TASK GOAL:
Read the data that follows. Then repeat it exactly.

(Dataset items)

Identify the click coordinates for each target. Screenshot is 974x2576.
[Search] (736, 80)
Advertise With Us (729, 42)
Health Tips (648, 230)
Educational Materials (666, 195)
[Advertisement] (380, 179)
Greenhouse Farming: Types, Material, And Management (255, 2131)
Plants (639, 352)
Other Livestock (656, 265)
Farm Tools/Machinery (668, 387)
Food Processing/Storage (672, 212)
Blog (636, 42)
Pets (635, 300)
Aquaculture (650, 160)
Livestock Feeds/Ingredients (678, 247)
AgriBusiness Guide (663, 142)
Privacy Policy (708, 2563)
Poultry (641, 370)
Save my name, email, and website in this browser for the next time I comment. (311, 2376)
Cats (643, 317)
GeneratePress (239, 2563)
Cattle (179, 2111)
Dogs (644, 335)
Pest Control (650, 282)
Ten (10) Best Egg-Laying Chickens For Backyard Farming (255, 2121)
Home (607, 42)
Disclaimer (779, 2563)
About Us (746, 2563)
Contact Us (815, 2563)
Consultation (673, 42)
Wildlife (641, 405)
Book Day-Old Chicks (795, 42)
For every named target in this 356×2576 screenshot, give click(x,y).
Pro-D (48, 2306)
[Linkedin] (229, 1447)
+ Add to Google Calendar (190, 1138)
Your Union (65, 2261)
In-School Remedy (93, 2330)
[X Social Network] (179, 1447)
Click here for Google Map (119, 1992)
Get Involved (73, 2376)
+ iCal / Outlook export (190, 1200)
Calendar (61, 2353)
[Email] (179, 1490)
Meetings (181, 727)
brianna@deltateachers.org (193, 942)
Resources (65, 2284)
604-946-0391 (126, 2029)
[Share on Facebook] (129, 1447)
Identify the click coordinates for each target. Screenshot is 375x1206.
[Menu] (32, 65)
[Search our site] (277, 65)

RESPONSE TO THE TASK:
Identify the click coordinates for each target. Screenshot is 974x2576.
[Search] (736, 80)
Advertise With Us (729, 42)
Health Tips (648, 230)
Educational Materials (666, 195)
[Advertisement] (380, 179)
Greenhouse Farming: Types, Material, And Management (255, 2131)
Plants (639, 352)
Other Livestock (656, 265)
Farm Tools/Machinery (668, 387)
Food Processing/Storage (672, 212)
Blog (636, 42)
Pets (635, 300)
Aquaculture (650, 160)
Livestock Feeds/Ingredients (678, 247)
AgriBusiness Guide (663, 142)
Privacy Policy (708, 2563)
Poultry (641, 370)
Save my name, email, and website in this browser for the next time I comment. (311, 2376)
Cats (643, 317)
GeneratePress (239, 2563)
Cattle (179, 2111)
Dogs (644, 335)
Pest Control (650, 282)
Ten (10) Best Egg-Laying Chickens For Backyard Farming (255, 2121)
Home (607, 42)
Disclaimer (779, 2563)
About Us (746, 2563)
Contact Us (815, 2563)
Consultation (673, 42)
Wildlife (641, 405)
Book Day-Old Chicks (795, 42)
For every named target in this 356×2576 screenshot, give click(x,y).
Pro-D (48, 2306)
[Linkedin] (229, 1447)
+ Add to Google Calendar (190, 1138)
Your Union (65, 2261)
In-School Remedy (93, 2330)
[X Social Network] (179, 1447)
Click here for Google Map (119, 1992)
Get Involved (73, 2376)
+ iCal / Outlook export (190, 1200)
Calendar (61, 2353)
[Email] (179, 1490)
Meetings (181, 727)
brianna@deltateachers.org (193, 942)
Resources (65, 2284)
604-946-0391 (126, 2029)
[Share on Facebook] (129, 1447)
Identify the click coordinates for each target. Screenshot is 375x1206.
[Menu] (32, 65)
[Search our site] (277, 65)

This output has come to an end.